§ What to do
Reproduce every line of the listing from the one containing "Open contact card icon for Helpdesk Test" down to the one containing "The height and width of the screenshot is (547, 1024).", including both of those lines.

§ Dataset extract
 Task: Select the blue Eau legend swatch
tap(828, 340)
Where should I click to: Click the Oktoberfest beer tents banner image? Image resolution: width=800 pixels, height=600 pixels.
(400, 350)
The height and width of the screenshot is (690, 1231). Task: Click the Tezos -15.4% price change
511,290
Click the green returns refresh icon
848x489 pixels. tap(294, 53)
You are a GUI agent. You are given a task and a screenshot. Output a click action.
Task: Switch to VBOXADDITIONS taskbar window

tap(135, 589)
...
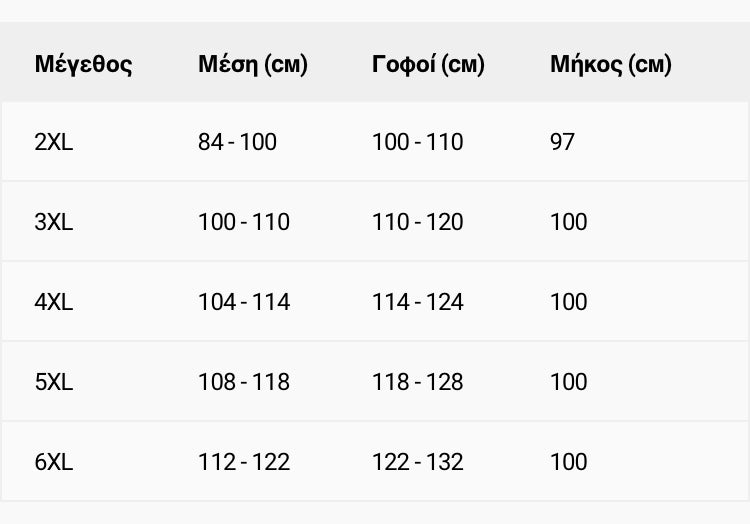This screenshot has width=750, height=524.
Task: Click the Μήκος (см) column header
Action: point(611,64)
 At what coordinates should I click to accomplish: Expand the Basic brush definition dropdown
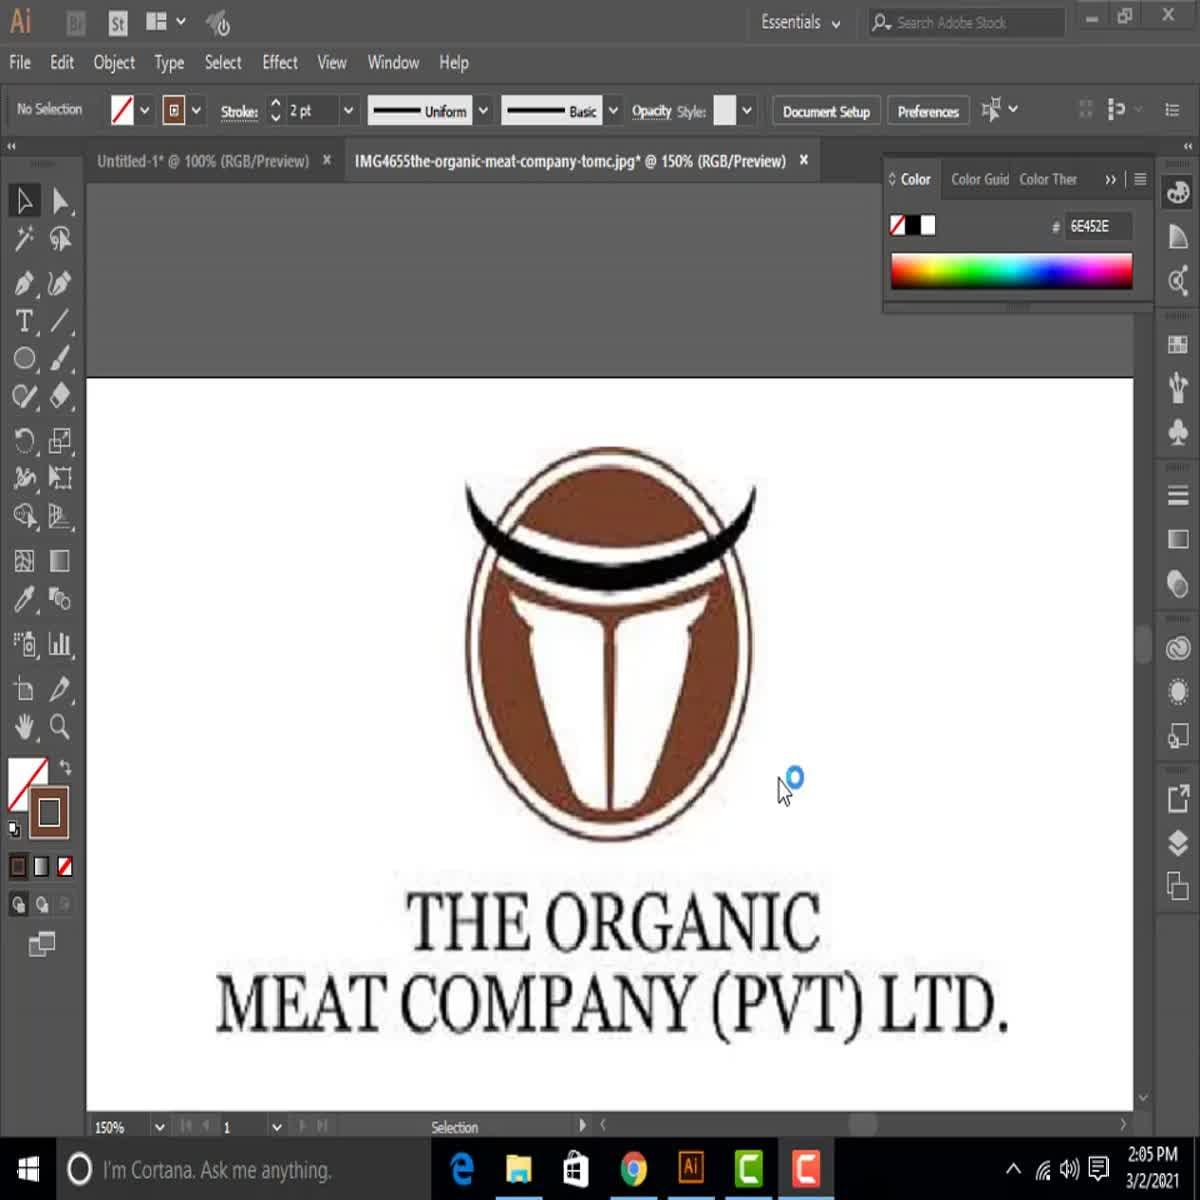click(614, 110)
* * *
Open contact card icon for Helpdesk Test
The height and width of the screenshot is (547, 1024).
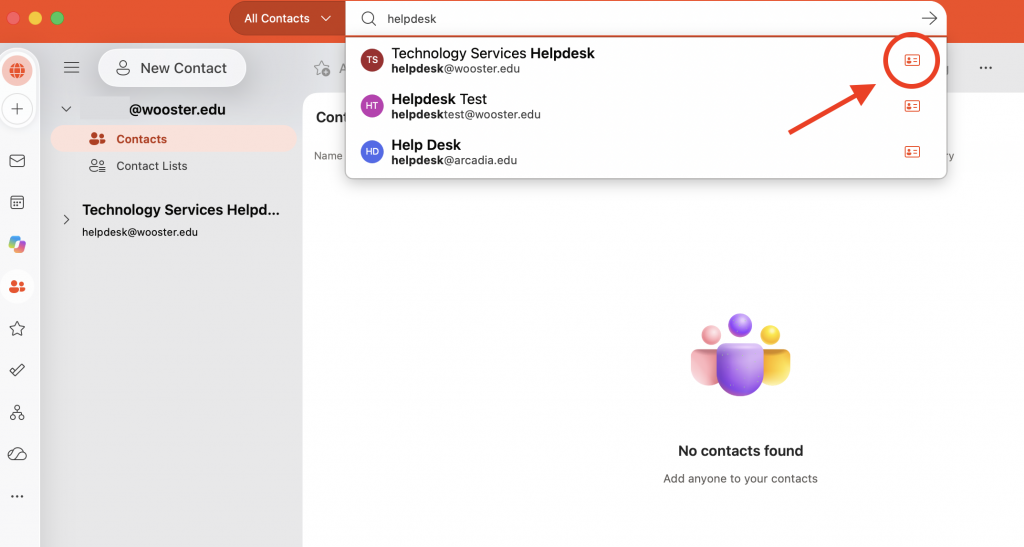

§ Solved exercise
Open contact card icon for Helpdesk Test
The height and width of the screenshot is (547, 1024).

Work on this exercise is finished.